How you view Sainsbury’s latest numbers very much depends on whether you consider your glass to be half full or half empty.

For the optimists there are reasons to be cheerful. The 1.1 per cent fall in sales at stores open at least a year (which excludes the contribution from new openings and fuel) for the 16 weeks ending 24 September was its second consecutive quarterly fall in sales.

But it could have been a lot worse at a time of falling food prices. Several analysts had expected worse. The numbers will be worse for others.

Then there is Argos, a recent Sainsbury’s acquisition. Chief executive Mike Coupe’s big strategic move is doing the business. It grew sales at a 2.3 per cent clip, thus proving there may have been method in his madness when he agreed the deal to buy the chain. What’s more, the company has yet to fully reap the benefits of integrating its new toy with the wider Sainsbury’s franchise.

Just wait until all those new Argos stores have opened up in Sainsbury’s outlets, and people start to take advantage of the ability to place orders online and collect them in store while picking up their groceries. That ought to encourage footfall.

But there is a bear case as well, and it is growling in the ears of Sainsbury-sceptics. German discounter Aldi has just announced plans to invest £300m in its stores, while cutting prices to the bone. Morrison's and Tesco are reviving themselves after long periods in the doldrums. Asda surely can’t stay down forever. Can it? Oh, and we’re probably going to hear something from Lidl before too long. When one of the German pair acts, the other is usually swift to react. Then there’s Amazon.

All that and Brexit. Supermarkets don’t have much pricing power. The devaluation of sterling is therefore likely to eat into their bottom line as the goods they import get more expensive.

Sainsbury’s aggressive move into general merchandise via Argos has provided it with some much-needed sales growth. But will that continue when the economic damage caused by Brexit starts to bite shoppers? It is open to question.

Regardless, the chain has suffered two years of falling profits.
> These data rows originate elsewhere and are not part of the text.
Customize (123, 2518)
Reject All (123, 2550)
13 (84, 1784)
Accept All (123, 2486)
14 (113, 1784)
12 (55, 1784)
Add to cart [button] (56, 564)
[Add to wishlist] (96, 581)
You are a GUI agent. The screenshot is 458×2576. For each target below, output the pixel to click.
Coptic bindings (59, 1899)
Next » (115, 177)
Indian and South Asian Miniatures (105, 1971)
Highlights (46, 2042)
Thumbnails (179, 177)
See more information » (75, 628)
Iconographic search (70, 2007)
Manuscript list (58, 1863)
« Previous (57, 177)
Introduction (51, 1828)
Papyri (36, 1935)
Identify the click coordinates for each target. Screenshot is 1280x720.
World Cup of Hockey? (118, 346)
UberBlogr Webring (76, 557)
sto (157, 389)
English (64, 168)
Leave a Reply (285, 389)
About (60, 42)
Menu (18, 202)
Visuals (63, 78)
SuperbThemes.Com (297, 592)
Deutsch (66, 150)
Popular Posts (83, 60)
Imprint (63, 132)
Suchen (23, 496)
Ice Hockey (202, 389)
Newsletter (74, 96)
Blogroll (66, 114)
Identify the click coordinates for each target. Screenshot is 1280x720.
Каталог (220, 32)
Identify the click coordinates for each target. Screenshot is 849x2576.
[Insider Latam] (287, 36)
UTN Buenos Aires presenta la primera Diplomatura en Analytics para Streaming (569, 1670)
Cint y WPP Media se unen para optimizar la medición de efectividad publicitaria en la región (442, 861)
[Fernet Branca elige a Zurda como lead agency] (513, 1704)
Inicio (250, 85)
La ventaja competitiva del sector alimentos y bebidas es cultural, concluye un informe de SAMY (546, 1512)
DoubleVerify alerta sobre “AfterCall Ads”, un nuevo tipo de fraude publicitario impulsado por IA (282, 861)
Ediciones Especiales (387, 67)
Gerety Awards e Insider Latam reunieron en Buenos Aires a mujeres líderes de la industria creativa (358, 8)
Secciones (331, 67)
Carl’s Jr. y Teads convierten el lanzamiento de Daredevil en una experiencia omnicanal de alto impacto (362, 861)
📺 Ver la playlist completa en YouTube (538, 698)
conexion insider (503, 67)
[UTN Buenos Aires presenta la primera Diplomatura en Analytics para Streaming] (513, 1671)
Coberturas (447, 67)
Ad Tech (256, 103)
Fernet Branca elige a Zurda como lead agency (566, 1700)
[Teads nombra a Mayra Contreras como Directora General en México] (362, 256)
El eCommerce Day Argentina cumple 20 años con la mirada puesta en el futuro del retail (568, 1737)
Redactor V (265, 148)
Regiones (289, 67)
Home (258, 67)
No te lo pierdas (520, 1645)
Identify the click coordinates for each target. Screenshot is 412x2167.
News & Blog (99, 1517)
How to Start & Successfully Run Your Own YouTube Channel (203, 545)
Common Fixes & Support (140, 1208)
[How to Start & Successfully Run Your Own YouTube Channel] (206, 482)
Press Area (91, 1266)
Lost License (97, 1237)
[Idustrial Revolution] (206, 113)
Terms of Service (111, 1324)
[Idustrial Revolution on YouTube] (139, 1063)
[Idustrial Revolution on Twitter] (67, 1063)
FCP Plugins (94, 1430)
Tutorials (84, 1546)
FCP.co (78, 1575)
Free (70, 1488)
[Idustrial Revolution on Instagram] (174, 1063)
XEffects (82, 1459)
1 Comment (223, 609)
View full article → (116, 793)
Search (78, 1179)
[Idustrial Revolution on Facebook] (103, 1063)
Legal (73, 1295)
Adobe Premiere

Stripping out the contribution from Argos, it will likely have to report a third at the end of this year.

The company benefits from a strong brand, and it perhaps gets a little more love from its customers than its rivals can count on, helped by the fact that it can usually be relied upon to provide a rather better service than they do.

It also has an effective management team, one willing to take risks, as the acquisition of Argos proves, one that has demonstrated an ability to prove the doubters wrong on repeated occasions.

But Sainsbury’s is still better for shoppers than it is for shareholders right now.